### Required action
Could you return the full text on Plasmodium vivax malaria in Africa, word for word?

[Page text Boundary: Start]

It is prevalent in East Africa, east of the rift valley. This because of the loss of the duffy receptor in most African populations. Plasmodium vivax requires the duffy receptor to invade reticulocytes. Ref: http://www.plosntds.org/article/info:doi/10.1371/journal.pntd.0000774?imageURI=info:doi/10.1371/journal.pntd.0000774.t002
and it is also prevalent in the west African countries where the duffy blood group is prevalent(1) , may be this might be explained by mixing between different ethnic groups or disease evolution but by any means , there remains a bad need for an estimate to the burden of vivax malaria on Africa . Ref
PLoS Negl Trop Dis. 2011 June; 5(6): e1192.
Published online 2011 June 21. doi: 10.1371/journal.pntd.0001192
PMCID: PMC3119644
Duffy Negative Antigen Is No Longer a Barrier to Plasmodium vivax – Molecular Evidences from the African West Coast (Angola and Equatorial Guinea)
Cristina Mendes,1 Fernanda Dias,1,2 Joana Figueiredo,1 Vicenta Gonzalez Mora,3 Jorge Cano,3 Bruno de Sousa,4 Virgílio E. do Rosário,1 Agustin Benito,3 Pedro Berzosa,3 and Ana Paula Arez1,*
Since this study checked the duffy phenotype for the individuals and they were negative, it would suggest that the mechanism is disease evolution. You are correct, there is a need for better estimates of vivax burden in Africa.

[Page text Boundary: End]
[Information given Boundary: Start]

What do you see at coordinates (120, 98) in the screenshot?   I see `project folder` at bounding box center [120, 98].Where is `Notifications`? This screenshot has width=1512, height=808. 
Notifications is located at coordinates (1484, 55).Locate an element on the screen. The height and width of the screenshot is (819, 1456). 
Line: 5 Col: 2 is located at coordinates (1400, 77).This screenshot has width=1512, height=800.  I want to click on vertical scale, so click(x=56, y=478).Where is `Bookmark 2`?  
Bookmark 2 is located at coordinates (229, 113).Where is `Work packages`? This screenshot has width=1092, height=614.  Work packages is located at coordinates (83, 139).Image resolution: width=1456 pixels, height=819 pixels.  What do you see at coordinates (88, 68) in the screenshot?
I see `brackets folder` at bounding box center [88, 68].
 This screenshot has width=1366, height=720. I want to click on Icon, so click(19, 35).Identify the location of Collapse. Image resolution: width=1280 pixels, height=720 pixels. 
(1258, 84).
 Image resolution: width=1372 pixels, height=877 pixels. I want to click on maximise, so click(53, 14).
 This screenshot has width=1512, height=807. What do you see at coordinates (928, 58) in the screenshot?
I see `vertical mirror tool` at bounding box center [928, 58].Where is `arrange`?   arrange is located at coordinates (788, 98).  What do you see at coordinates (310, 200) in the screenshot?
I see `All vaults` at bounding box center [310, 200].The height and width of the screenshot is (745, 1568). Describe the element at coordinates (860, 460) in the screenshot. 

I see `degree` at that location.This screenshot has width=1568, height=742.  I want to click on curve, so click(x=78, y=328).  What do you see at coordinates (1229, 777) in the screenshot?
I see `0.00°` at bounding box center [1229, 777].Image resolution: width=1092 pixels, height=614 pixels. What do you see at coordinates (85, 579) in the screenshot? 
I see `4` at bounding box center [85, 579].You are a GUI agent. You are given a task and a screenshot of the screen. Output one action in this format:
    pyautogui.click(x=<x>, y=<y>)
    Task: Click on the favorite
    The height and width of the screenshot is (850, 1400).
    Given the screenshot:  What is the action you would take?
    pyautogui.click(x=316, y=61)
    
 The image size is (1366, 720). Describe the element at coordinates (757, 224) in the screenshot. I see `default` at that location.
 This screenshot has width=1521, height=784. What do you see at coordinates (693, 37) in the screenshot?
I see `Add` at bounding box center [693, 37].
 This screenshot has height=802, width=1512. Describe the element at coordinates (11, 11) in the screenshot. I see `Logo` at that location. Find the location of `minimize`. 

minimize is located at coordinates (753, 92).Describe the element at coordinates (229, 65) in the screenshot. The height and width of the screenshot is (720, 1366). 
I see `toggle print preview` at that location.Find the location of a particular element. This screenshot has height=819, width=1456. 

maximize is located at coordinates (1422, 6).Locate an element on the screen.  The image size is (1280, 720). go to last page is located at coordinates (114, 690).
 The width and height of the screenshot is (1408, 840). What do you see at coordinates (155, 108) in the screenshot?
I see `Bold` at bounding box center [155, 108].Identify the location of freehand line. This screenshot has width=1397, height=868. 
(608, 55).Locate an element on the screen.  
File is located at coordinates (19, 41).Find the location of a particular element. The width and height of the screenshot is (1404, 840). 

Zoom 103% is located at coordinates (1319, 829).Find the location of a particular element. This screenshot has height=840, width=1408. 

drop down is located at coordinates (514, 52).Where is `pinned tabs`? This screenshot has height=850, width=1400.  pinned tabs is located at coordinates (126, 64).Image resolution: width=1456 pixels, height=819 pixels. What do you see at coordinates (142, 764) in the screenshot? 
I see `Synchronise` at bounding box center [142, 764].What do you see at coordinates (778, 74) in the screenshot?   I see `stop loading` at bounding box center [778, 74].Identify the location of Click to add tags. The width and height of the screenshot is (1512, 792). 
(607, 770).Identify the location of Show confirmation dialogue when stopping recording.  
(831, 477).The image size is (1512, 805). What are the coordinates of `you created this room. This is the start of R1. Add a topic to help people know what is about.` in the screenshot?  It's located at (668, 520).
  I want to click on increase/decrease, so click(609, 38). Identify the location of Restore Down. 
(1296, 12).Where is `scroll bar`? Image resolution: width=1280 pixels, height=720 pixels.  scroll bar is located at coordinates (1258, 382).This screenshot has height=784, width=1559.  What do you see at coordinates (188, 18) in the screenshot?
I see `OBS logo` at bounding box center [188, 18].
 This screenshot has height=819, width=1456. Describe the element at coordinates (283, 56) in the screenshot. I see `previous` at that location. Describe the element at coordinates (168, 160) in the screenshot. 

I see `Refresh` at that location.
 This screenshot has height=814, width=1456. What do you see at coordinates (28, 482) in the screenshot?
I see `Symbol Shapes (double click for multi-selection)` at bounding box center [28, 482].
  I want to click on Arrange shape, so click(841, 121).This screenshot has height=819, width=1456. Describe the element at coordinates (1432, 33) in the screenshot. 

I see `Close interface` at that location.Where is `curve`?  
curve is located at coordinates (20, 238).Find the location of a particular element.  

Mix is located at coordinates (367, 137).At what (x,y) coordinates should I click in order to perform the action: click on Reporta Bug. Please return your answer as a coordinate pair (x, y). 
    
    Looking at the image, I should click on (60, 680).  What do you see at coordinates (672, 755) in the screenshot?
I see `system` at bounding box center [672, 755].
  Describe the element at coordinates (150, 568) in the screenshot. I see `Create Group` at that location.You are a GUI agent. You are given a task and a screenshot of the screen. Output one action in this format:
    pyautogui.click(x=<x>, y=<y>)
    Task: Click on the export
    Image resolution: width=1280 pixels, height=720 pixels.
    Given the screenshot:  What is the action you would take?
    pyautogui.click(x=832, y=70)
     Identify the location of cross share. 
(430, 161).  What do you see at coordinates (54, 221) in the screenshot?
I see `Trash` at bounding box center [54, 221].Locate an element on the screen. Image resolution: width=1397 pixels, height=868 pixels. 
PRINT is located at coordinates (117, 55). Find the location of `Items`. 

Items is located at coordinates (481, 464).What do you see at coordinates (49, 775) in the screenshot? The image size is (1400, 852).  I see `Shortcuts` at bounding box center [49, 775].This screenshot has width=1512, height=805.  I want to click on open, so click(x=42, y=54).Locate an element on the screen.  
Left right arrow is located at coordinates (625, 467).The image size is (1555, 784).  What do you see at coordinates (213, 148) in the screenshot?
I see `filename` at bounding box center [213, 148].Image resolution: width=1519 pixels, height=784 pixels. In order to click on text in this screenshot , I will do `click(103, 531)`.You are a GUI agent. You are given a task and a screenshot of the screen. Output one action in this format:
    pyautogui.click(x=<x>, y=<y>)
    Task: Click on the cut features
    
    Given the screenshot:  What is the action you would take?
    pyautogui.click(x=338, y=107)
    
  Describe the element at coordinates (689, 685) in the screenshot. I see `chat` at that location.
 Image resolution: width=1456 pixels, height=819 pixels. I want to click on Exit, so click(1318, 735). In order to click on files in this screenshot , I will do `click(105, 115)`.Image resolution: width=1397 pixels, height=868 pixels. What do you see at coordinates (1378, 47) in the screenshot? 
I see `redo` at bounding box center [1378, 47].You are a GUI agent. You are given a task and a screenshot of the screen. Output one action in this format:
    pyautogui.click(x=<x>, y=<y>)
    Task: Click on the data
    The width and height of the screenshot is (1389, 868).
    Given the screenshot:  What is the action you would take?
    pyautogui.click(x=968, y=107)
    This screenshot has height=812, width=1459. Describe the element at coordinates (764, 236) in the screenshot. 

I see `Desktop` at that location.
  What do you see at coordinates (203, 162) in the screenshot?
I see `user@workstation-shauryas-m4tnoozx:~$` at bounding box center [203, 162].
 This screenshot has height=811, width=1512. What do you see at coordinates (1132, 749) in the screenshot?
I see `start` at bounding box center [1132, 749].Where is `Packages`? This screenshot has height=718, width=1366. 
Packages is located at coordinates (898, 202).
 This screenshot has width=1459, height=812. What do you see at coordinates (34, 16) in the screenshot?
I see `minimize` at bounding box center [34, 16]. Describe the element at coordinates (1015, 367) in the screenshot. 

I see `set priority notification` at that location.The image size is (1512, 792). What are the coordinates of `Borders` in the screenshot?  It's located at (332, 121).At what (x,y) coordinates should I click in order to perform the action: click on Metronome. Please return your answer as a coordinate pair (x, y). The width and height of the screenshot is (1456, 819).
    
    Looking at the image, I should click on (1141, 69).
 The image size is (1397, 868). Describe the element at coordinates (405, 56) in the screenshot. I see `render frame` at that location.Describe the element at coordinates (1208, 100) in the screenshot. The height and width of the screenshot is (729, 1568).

[Information given Boundary: End]

### Response to this task
It is prevalent in East Africa, east of the rift valley. This because of the loss of the duffy receptor in most African populations. Plasmodium vivax requires the duffy receptor to invade reticulocytes. Ref: http://www.plosntds.org/article/info:doi/10.1371/journal.pntd.0000774?imageURI=info:doi/10.1371/journal.pntd.0000774.t002
and it is also prevalent in the west African countries where the duffy blood group is prevalent(1) , may be this might be explained by mixing between different ethnic groups or disease evolution but by any means , there remains a bad need for an estimate to the burden of vivax malaria on Africa . Ref
PLoS Negl Trop Dis. 2011 June; 5(6): e1192.
Published online 2011 June 21. doi: 10.1371/journal.pntd.0001192
PMCID: PMC3119644
Duffy Negative Antigen Is No Longer a Barrier to Plasmodium vivax – Molecular Evidences from the African West Coast (Angola and Equatorial Guinea)
Cristina Mendes,1 Fernanda Dias,1,2 Joana Figueiredo,1 Vicenta Gonzalez Mora,3 Jorge Cano,3 Bruno de Sousa,4 Virgílio E. do Rosário,1 Agustin Benito,3 Pedro Berzosa,3 and Ana Paula Arez1,*
Since this study checked the duffy phenotype for the individuals and they were negative, it would suggest that the mechanism is disease evolution. You are correct, there is a need for better estimates of vivax burden in Africa.